For ER/PR negative patients, the hazard ratio was strongly supportive of TaxAC. It was also positive for the hormone receptor positive group, but less so. Node-negative patients had a hazard ratio of 1, but 1-3 positive nodes, 4-9, and 10, the hazard ratio is progressively moved further to the right.
In addition, we performed a forest plot looking at hormonal and nodal receptor statuses. What was clear from that analysis was that for all the subsets, node negative 1 to 3 positive nodes, and 4 or more positive nodes, the hazard ratios were all in excess of 1.3 for the node negative patients, all favoring TaxAC. In contrast, the hazard ratio for the ER/PR positive subset, node negative actually favored TC with a hazard ratio of 0.69. While it was positive for 1 to 3 positive nodes, but particularly so for 4 or more positive nodes.
When we looked at this in even more detail, the KaplanMeier curves really separate for all of the subsets. For all the ER/PR negative group, whereas for the 4 or more positive nodes do they separate in the hormone receptor positive subset.

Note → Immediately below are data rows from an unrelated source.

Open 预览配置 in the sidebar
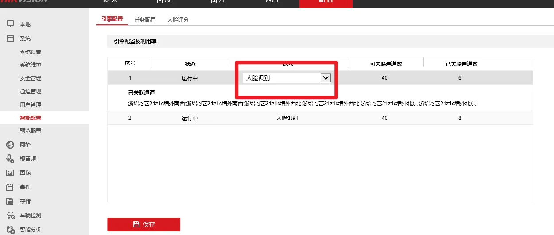 (x=31, y=131)
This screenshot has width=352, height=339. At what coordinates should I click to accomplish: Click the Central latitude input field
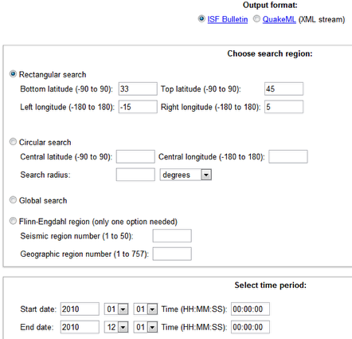point(135,156)
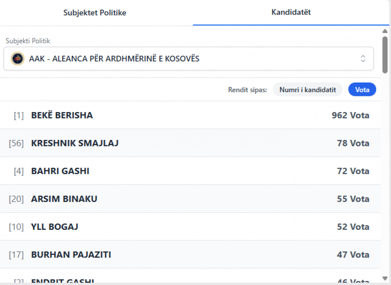
Task: Expand the Subjekti Politik dropdown chevron
Action: (x=363, y=59)
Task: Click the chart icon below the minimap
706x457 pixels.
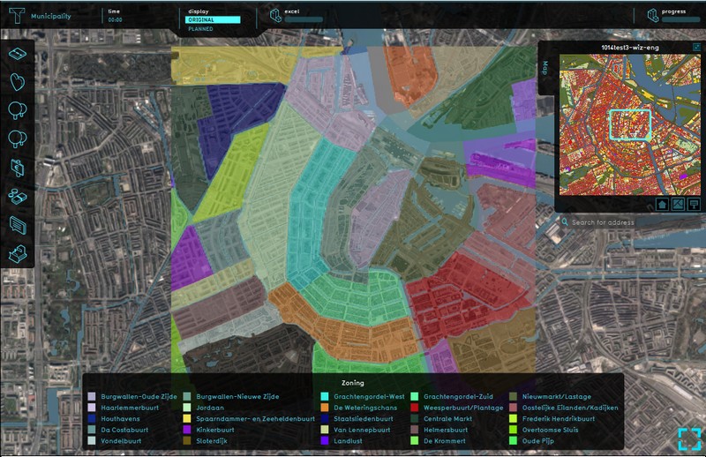Action: [x=695, y=204]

We presented the data in detailed granular fashion, and it's really quite interesting because this is clear disparity between the hormone receptor negative and the hormone receptor positive groups. This is an exploratory analysis, but the data are fairly compelling. The overall survivals for the two arms is comparable so far, with a median follow-up of about 4 years. We will need longer follow-up to look at overall survival. The other thing that we saw was that there were more distant events in the TC arm, as well as locoregional, compared with TaxAC, and there were 5 acute leukemias seen in the TaxAC arm when compared to the TC arm.
Our conclusions demonstrate, based on the interim analysis, that TaxAC is superior to TC in terms of our primary endpoint of invasive disease free survival. Overall survival is not affected so far, and is quite high so far, at 95%, which is encouraging. The largest benefit, the largest deltas that we saw were for the ER positive, 4 or more positive subset, as well as node-positive ER negative patients, with deltas that range from 5.8% to 11%. Quite striking.

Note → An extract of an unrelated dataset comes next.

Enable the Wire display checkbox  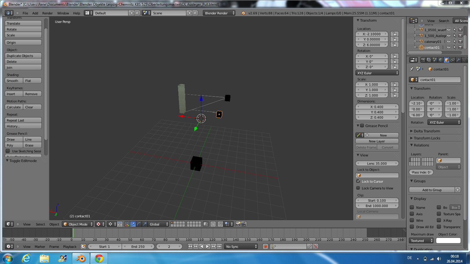pyautogui.click(x=412, y=220)
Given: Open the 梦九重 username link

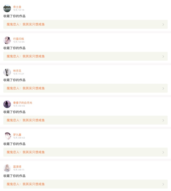Looking at the screenshot, I should [17, 135].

We look forward to further follow-up, of course, and we look forward to correlative studies to determine which subset, and to define those patients who clearly benefit from an anthrocycline.
It was a large series of trials. We were fortunate that we were able to complete the non-inferiority aspect of the trial, and that we're able to provide some important information for clinicians as they decide to use an anthrocycline for their patients or not.

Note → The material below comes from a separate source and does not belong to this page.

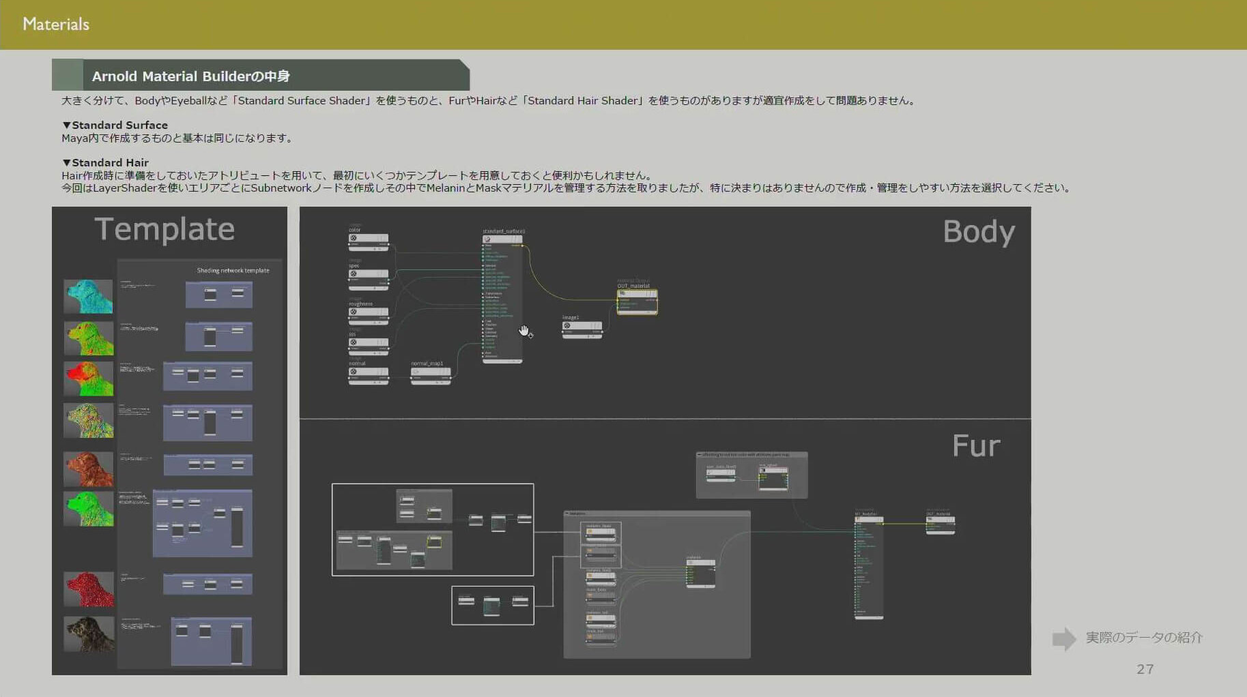Select the spec image node icon
1247x697 pixels.
pyautogui.click(x=354, y=274)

TARGETED ONCOLOGY:What would you say are some thing community oncologists can take away from this?
Blum:In my practice, I plan to use these data to support using an anthrocycline-based regimen in hormone-receptor negative patients. The data are compelling enough for the triple-negative subset. For node-positive patients who are hormone-receptor positive, clearly there is a benefit for four or more positive nodes, and I would use an anthrocycline in selected 1-3 positive nodes that are hormone receptor positive.